May 22, 2015—Takata’s recent safety recall has become one of the largest recalls in U.S. history, and U.S. auto safety regulators are also calling it one of the most complex.

The National Highway Traffic Safety Administration (NHTSA) has begun the legal process to coordinate the industry’s recall effort, prioritize the flow of replacement parts and, if necessary, speed up the process according to an NHTSA document outlining the procedure published Wednesday in the Federal Register.

In the document, Mark Rosekind, NHTSA administrator, said that the individual recall plans of each manufacturer are a “patchwork solution that NHTSA believes may not adequately address the safety risks presented by the defective Takata inflators within a reasonable time.”

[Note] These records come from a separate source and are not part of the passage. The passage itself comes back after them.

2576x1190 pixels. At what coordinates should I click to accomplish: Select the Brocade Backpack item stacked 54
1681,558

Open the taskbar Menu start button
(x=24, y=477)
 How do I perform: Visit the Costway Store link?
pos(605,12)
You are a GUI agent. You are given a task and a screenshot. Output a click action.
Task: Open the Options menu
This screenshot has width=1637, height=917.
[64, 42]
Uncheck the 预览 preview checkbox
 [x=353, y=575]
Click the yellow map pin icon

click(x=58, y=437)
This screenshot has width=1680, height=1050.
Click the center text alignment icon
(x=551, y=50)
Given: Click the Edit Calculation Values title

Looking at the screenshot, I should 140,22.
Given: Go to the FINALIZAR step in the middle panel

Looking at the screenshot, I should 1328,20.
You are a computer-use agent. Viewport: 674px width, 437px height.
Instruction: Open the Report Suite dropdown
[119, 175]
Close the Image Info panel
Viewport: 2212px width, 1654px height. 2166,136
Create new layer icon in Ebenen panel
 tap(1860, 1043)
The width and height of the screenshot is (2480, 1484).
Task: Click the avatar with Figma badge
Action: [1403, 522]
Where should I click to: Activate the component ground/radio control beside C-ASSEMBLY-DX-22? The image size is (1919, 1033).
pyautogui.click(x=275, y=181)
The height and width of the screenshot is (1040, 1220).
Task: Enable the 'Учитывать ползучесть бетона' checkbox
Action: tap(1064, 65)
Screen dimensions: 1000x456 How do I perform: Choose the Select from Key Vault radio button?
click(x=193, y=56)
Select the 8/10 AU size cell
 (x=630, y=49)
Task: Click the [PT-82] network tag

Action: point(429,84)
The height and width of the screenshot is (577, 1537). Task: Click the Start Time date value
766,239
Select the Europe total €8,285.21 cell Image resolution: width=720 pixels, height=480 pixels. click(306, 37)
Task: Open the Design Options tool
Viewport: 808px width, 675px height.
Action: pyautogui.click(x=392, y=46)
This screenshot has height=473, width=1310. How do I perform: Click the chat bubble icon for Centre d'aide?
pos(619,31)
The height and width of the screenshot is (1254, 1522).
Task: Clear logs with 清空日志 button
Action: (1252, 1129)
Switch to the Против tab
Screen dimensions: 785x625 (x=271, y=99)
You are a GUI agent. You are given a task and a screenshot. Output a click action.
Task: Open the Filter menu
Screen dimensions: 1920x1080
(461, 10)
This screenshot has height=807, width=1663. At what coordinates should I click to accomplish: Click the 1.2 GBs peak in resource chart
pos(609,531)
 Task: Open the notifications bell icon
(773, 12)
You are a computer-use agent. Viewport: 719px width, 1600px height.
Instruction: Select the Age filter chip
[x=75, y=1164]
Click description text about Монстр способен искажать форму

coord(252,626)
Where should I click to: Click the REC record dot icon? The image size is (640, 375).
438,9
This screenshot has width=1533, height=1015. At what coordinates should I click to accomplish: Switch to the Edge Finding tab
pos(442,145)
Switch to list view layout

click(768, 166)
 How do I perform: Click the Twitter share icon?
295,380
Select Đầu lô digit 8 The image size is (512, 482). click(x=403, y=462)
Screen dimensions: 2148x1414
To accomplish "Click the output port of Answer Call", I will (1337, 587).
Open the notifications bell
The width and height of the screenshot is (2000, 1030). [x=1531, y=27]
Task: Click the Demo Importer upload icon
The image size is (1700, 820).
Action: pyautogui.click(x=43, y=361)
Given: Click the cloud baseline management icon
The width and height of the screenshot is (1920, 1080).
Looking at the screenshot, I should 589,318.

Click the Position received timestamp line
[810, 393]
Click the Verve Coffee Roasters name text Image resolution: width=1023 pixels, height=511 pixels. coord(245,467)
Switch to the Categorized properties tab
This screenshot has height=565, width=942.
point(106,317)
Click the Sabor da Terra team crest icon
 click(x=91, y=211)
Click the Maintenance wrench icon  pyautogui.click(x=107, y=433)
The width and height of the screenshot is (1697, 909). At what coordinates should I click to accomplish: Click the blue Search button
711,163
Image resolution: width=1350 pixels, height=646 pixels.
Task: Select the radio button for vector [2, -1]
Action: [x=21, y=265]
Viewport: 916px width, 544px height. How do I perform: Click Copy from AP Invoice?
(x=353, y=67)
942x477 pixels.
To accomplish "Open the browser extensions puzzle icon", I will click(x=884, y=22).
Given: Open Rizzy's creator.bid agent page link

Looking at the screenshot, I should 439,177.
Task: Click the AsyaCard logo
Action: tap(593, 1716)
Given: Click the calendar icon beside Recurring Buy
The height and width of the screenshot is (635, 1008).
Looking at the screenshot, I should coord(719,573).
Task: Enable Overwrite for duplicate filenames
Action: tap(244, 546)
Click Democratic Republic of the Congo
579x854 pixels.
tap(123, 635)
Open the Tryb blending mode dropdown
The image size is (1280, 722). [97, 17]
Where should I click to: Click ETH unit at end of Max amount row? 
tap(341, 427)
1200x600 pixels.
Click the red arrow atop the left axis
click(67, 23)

The NHTSA wants the defective airbags replaced quickly and is requesting comments from the industry on how to best execute the recall, whether it should issue an order to accelerate the recall and, if so, how such an order could be effective.

“We anticipate convening one or more meetings among the affected manufacturers, Takata and other suppliers as part of our coordinated remedy proceeding,” NHTSA spokesman Gordon Trowbridge said in a statement.

Takata’s efforts are producing 500,000 inflator replacement kits per month and has plans to raise it to 1 million per month by September. Other suppliers, such as Autoliv and Daicel, have also said they are ready to boost production of Takata replacements.